======== DATASET

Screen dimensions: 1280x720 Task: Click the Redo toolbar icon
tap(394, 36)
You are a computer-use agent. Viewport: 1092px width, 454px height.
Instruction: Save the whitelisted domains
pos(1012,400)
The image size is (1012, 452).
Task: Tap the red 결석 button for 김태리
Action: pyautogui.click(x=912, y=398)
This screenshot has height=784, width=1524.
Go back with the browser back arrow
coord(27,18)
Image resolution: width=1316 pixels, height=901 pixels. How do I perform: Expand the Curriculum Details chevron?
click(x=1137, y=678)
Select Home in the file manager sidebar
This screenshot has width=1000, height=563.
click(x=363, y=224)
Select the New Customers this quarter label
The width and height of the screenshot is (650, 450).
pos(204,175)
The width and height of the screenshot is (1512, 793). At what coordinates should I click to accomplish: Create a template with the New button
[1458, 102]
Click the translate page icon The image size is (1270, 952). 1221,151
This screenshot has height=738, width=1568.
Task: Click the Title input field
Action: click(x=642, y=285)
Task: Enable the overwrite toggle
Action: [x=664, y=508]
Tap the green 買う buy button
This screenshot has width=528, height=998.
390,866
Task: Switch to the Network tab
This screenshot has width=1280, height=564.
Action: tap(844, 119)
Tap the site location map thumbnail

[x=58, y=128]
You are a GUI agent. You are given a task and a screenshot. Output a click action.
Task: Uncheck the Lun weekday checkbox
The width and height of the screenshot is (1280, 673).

================

**SHORT EXERCISE:**
Quote all of the lines above word for word, with nothing left out or changed.

**CORRECT RESULT:**
Screen dimensions: 1280x720 Task: Click the Redo toolbar icon
tap(394, 36)
You are a computer-use agent. Viewport: 1092px width, 454px height.
Instruction: Save the whitelisted domains
pos(1012,400)
The image size is (1012, 452).
Task: Tap the red 결석 button for 김태리
Action: pyautogui.click(x=912, y=398)
This screenshot has height=784, width=1524.
Go back with the browser back arrow
coord(27,18)
Image resolution: width=1316 pixels, height=901 pixels. How do I perform: Expand the Curriculum Details chevron?
click(x=1137, y=678)
Select Home in the file manager sidebar
This screenshot has width=1000, height=563.
click(x=363, y=224)
Select the New Customers this quarter label
The width and height of the screenshot is (650, 450).
pos(204,175)
The width and height of the screenshot is (1512, 793). At what coordinates should I click to accomplish: Create a template with the New button
[1458, 102]
Click the translate page icon The image size is (1270, 952). 1221,151
This screenshot has height=738, width=1568.
Task: Click the Title input field
Action: click(x=642, y=285)
Task: Enable the overwrite toggle
Action: [x=664, y=508]
Tap the green 買う buy button
This screenshot has width=528, height=998.
390,866
Task: Switch to the Network tab
This screenshot has width=1280, height=564.
Action: tap(844, 119)
Tap the site location map thumbnail

[x=58, y=128]
You are a GUI agent. You are given a task and a screenshot. Output a click action.
Task: Uncheck the Lun weekday checkbox
The width and height of the screenshot is (1280, 673).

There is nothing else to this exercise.